§ SUPPLIED MATERIAL

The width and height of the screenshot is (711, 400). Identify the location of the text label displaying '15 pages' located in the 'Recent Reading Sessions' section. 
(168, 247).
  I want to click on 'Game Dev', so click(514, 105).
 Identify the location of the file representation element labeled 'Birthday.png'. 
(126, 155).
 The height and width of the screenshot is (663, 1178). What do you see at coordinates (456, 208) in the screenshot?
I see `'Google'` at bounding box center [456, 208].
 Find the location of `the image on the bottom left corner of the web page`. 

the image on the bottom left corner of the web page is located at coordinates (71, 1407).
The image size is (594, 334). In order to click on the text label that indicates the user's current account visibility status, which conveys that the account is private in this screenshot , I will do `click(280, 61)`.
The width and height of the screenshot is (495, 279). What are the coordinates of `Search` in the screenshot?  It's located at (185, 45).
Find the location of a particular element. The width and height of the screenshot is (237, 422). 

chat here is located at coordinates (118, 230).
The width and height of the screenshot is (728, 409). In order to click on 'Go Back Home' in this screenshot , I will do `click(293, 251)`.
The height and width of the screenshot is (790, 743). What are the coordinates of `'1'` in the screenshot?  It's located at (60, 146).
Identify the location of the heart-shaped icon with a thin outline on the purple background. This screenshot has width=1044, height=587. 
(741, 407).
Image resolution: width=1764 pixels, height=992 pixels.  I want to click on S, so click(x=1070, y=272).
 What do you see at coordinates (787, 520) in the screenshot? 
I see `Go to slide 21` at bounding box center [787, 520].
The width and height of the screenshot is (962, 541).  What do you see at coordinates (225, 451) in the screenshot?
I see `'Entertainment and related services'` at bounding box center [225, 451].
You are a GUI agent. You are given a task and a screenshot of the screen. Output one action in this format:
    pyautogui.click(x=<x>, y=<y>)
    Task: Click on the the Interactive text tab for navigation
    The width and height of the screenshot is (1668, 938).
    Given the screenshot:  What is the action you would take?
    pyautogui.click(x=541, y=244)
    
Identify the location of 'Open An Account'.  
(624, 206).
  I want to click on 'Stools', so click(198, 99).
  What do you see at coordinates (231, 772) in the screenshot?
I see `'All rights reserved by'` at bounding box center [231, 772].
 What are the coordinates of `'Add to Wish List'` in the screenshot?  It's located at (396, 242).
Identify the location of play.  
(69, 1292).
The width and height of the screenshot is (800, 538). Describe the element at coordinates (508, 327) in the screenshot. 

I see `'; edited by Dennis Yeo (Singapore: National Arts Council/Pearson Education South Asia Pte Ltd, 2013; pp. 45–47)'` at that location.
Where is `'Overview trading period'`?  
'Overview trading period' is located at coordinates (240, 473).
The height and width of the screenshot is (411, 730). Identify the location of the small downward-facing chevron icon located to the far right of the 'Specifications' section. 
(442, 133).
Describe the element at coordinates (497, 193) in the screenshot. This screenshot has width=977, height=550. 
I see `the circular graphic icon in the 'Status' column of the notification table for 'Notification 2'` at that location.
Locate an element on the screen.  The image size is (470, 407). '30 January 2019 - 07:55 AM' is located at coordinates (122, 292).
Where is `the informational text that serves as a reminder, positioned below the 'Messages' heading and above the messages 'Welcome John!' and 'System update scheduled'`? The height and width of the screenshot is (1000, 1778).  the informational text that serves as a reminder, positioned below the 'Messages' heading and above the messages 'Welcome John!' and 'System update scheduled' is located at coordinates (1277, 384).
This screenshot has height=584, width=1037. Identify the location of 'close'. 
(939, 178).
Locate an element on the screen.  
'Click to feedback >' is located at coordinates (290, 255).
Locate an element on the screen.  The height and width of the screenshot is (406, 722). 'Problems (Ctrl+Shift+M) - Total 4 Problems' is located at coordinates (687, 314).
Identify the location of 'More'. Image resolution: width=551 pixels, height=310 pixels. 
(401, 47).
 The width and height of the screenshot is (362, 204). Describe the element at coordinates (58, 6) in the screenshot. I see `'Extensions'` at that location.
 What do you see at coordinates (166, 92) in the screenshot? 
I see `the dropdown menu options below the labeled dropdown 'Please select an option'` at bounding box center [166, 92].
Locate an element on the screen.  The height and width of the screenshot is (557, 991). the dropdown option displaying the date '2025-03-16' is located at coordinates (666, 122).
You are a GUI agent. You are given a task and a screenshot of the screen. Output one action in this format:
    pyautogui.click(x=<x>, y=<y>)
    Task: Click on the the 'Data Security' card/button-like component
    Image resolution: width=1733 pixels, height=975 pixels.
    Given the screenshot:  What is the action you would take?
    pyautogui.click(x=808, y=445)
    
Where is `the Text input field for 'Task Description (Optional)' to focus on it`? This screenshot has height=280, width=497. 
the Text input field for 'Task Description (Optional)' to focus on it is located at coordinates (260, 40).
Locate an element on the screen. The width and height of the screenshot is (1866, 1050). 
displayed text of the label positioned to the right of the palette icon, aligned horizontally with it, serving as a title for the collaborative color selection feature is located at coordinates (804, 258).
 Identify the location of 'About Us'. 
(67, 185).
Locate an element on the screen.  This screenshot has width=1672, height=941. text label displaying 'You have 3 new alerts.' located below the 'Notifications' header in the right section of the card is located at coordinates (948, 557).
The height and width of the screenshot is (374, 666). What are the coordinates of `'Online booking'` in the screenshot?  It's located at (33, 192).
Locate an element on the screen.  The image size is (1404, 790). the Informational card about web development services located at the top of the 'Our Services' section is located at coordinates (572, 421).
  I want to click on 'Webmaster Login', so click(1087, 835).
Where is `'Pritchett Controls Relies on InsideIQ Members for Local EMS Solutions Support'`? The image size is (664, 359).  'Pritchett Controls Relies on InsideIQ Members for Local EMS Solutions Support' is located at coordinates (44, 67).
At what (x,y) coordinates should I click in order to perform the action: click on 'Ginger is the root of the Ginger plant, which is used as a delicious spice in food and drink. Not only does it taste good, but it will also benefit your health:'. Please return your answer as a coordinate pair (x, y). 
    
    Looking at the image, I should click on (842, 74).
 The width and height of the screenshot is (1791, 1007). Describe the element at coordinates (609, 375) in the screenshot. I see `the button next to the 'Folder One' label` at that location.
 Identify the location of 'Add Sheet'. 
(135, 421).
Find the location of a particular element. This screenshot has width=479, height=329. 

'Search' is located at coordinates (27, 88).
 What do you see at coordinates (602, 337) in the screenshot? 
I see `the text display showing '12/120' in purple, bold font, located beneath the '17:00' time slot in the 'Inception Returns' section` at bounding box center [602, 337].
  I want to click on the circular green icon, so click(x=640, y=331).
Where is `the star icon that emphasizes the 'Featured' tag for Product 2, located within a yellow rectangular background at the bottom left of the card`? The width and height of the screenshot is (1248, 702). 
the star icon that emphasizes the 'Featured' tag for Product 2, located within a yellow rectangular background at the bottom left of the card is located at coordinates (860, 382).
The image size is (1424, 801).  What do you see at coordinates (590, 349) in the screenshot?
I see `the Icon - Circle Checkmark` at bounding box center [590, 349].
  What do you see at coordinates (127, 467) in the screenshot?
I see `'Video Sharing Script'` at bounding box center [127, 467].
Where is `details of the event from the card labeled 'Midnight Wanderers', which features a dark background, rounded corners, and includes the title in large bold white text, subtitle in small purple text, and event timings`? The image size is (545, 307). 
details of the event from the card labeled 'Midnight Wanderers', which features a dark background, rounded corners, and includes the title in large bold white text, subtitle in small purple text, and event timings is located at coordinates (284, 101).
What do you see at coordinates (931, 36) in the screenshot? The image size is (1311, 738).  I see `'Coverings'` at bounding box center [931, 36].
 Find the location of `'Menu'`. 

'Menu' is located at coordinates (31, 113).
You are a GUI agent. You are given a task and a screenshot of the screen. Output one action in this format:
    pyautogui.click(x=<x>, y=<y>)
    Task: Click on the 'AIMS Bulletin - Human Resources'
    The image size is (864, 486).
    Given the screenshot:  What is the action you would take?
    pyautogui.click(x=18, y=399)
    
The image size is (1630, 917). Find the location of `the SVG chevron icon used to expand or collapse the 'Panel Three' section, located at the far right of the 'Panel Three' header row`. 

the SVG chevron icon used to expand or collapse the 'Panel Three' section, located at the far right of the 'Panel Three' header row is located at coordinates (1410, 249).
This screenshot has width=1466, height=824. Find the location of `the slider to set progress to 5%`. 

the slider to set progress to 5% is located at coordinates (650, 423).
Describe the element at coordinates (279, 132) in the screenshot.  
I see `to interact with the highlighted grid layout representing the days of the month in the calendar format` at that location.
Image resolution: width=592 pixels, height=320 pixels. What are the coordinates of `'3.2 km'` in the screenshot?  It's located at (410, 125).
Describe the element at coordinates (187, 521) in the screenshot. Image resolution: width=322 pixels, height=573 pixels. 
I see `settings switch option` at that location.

§ AIM OF THE EXERCISE
Gather every line of the material above that contains the word "rectangular", matching case exactly.

§ RESULT FOR THIS EXERCISE
Where is `the star icon that emphasizes the 'Featured' tag for Product 2, located within a yellow rectangular background at the bottom left of the card`? The width and height of the screenshot is (1248, 702). 
the star icon that emphasizes the 'Featured' tag for Product 2, located within a yellow rectangular background at the bottom left of the card is located at coordinates (860, 382).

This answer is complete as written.